Crikey, this has been a busy week, hasn’t it? I’m not talking about locally at Casa de Munson – although that’s been busy enough – but we’ve seen one or two changes just lately.
We’ll have another new Prime Minister very soon, and who knows where that will lead us. All of these goings on have made me think about how I saw things change as I grew up, and what children – mine included – must be thinking about politics now.
I became an adult (in the legal sense) in 1998, a year after the Labour government got into power, and in the first eighteen years of my life, I grew up under three Prime Ministers, Maggie Thatcher, John Major, and Tony Blair. In fact, up until my son was born when I was 29, I had known five PMs (add in Gordon Brown and David Cameron to that list).
In the past eleven years, since Bryan was born, he has lived through four PMs and, by this time next week, he’ll have seen another one as well. In eleven years. I can’t quite wrap my head around that. We’ve both seen the rise of a new monarch, but we understand that the succession plans for royalty come about in a different way than political successions.
I try and keep up with the news, and I try to share the comings-and-goings of politics and history with my son, but by god, it’s getting tougher to keep up with everything right now. Knowing that there’ll be a general election within the next two years will guarantee that things won’t quieten down any time soon.
I mentioned last week about the sponsored walk my lad and I did around the coast of Thanet, and one thing it let me do was see the coastline up close for the first time in ages. We really do live in a place with some beauty (alright, I know Southern Water does its best to make the water mucky from time to time); we walked across the beaches at Margate, Cliftonville, Kingsgate, Broadstairs, and round into Ramsgate, and we were both transfixed. The cliffs are incredible, with more coves to explore than there was time to explore them (at least in one day), and we walked past families playing on the beaches all the way round the coast. A part of me wanted to stop and just play as well, but we were both on a mission, so on we went.
A day like that allowed me to remember the opportunities in Thanet to be a part of nature; the parks, the beaches, and just the open spaces. Some parts of my home – our home – are timeless (Broadstairs sea front has barely changed a jot since my childhood, I’m sure of it), and other parts have seen massive changes.

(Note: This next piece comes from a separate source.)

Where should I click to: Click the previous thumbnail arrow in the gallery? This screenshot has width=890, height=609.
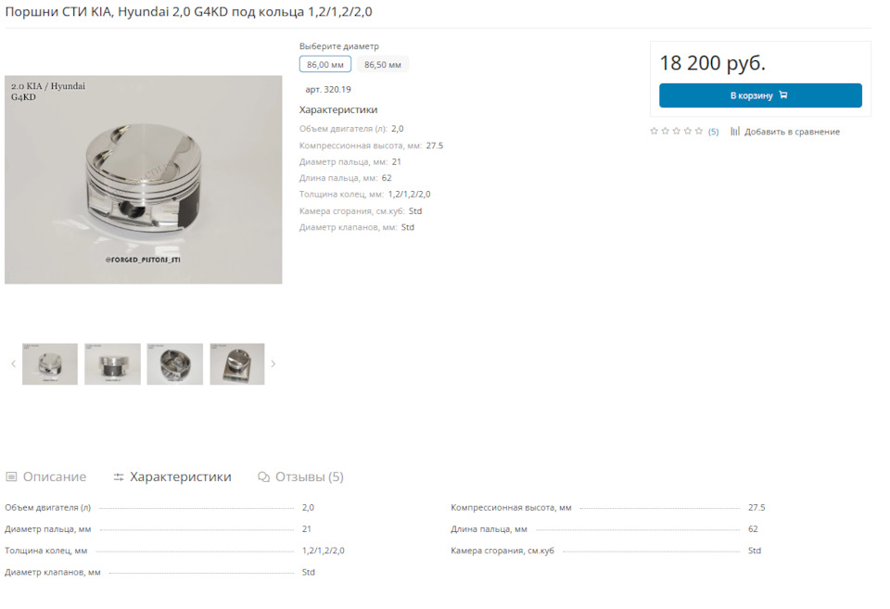click(13, 363)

As a child, I spent summers with my nan and granddad while my parents worked; they lived up by the-then Co-Op hypermarket, and everyone used the Pierce Signs roundabout as a marker for which direction to go in.
Now we have Westwood Cross and the surrounding areas; the inhabitants of the shops might change (Clip & Climb is great fun for both kids and adults, by the way), but the structure of that entire area is so different than it was when I walked that way with my nan. I don’t say that critically, merely as an observation; things change, perhaps whether we like them to change or not, and that’s the nature of life.
My word, how very profound of me. I’ve been quite reflective this past week, and I’m looking forward to having a weekend that I spend with my family to rest and recharge. That, I’m sure you’ll agree, is the best kind of time off.